Given that “Another 2,000 turbines have been approved.” I don’t thing there is going to be too much “ peace with rural Ontario” any time soon! Do the math, at a typical 500m spacing that is another 1,000sq km of rural Ontario covered with these things, and proponents of the projects wonder why rural dwellers oppose such developments. We wonder what would be the reaction were every park in Toronto had a wind turbine erected in it .........!

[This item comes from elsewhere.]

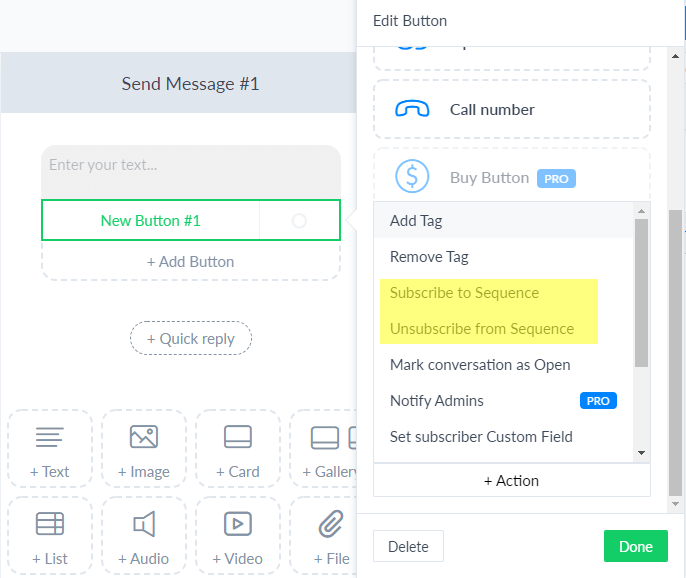Open the + Action dropdown

click(x=512, y=480)
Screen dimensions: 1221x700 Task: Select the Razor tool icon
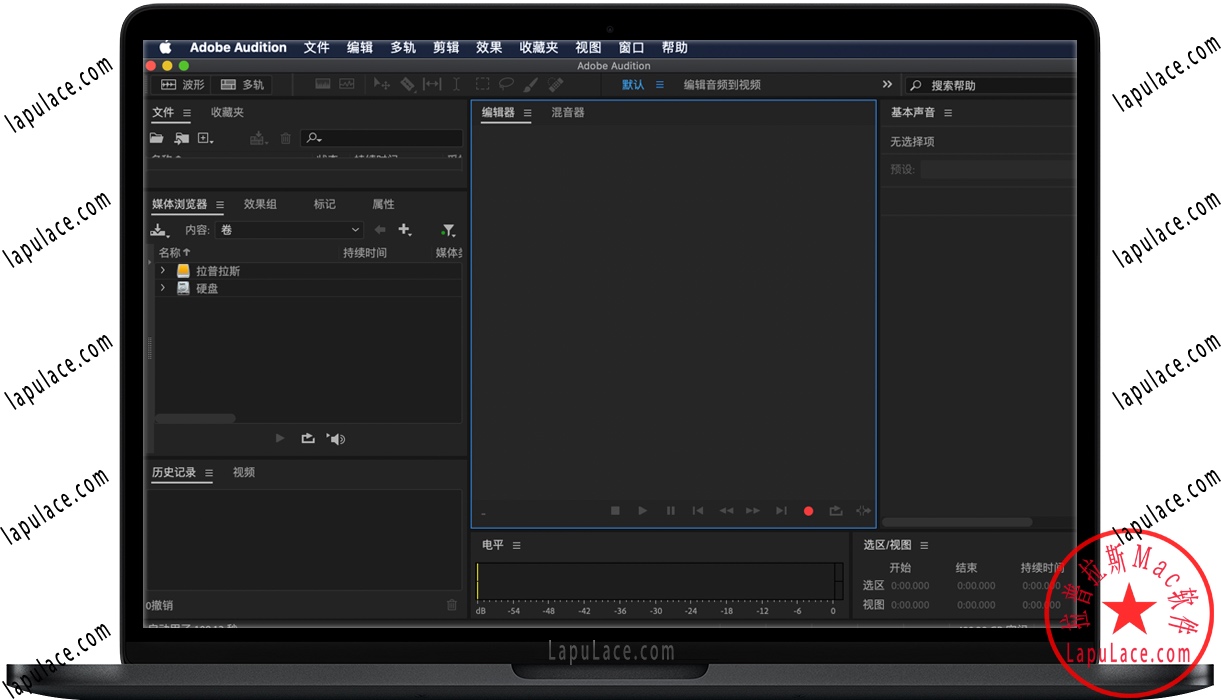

Since it seems that the fish and urban folks have more clout than either the birds or rural folks and have stopped the proposals for offshore wind farms its seems to me that other forms generation such as tidal / wave action projects should be considered. The latter may well be suited for the great lakes given that being relativity shallow they develop a great deal of wave action with little excuse. Ice may create some limitations in fresh water locations but I suspect that it would be at least as viable as wind. The long term answer would, at least given Icelands experience with it, seem to be geothermal however as of yet I have seen little appetite in Canada to develop such high capital cost ventures. It remains to be seen whether the change from a majority to a minority government will mean any changes to Ontarios GEA that will encourage other innovative and perhaps less intrusive way of supplying our power hungry society.

It is not that any of these types of energy supply should not be part of our system but that consideration must be given to both the impact upon the environment AND those living near such installations.
And thats the way it looks from my neck of these rural woods!

Monday, November 7, 2011

The Rural Voices Network

The Women’s Institutes of Ontario very recently launched a project to develop a “Rural Voices Network” (RVN) and whist it is early days yet it gives me some extra hope that our rural voices will become more audible in Queens Park and Ottowa. I have written extensively about rural issues, government reports about such issues and even tried, unsuccessfully, to better define exactly what 'rural' encompasses , this initiative then is one which I fully support. The WI has long been active in rural communities, far more I suspect than in urban areas, and thus may well already have more insight than most into the challenges that rural communities face.

Activities within this initiative include creating a Project Advisory Committee, a literature review, ‘Let Your Voice Be Heard’ public forums, online forums, public survey and establishing collaborative networks.  The RVN project is sponsored by a $140,200 grant from The Ontario Trillium Foundation (OTF). The purpose of the RVN Project is to examine what enables rural citizens to participate in the common life of their community, and to identify barriers to rural civic engagement.  The Rural Voices Network is driven by the mandate to give rural citizens a space to have their voices heard, and to collaborate with charitable organizations and leaders in all levels of governance. 

They will be holding several Public Forums commencing Nov 10th 2011 in 7 communities to understand why and how people participate in the common life of their communities. All community members are welcome to participate in the forums. The aim of the public forums is to have rural citizens ‘voice’ their opinions, life experiences and ideas to be key influences for a Province-wide survey relating to rural civic engagement.

They also have an Online Forum where citizens can initiate discussion and forward ideas or respond to other interested rural residents without the need to participate in a face to face Public Forum. I for one expect to be quite active in said space over the next few months as this idea progresses.

Finally a Tip o the Hat to The Guelph Mercury for publishing an article on this and thus bringing it to my attention.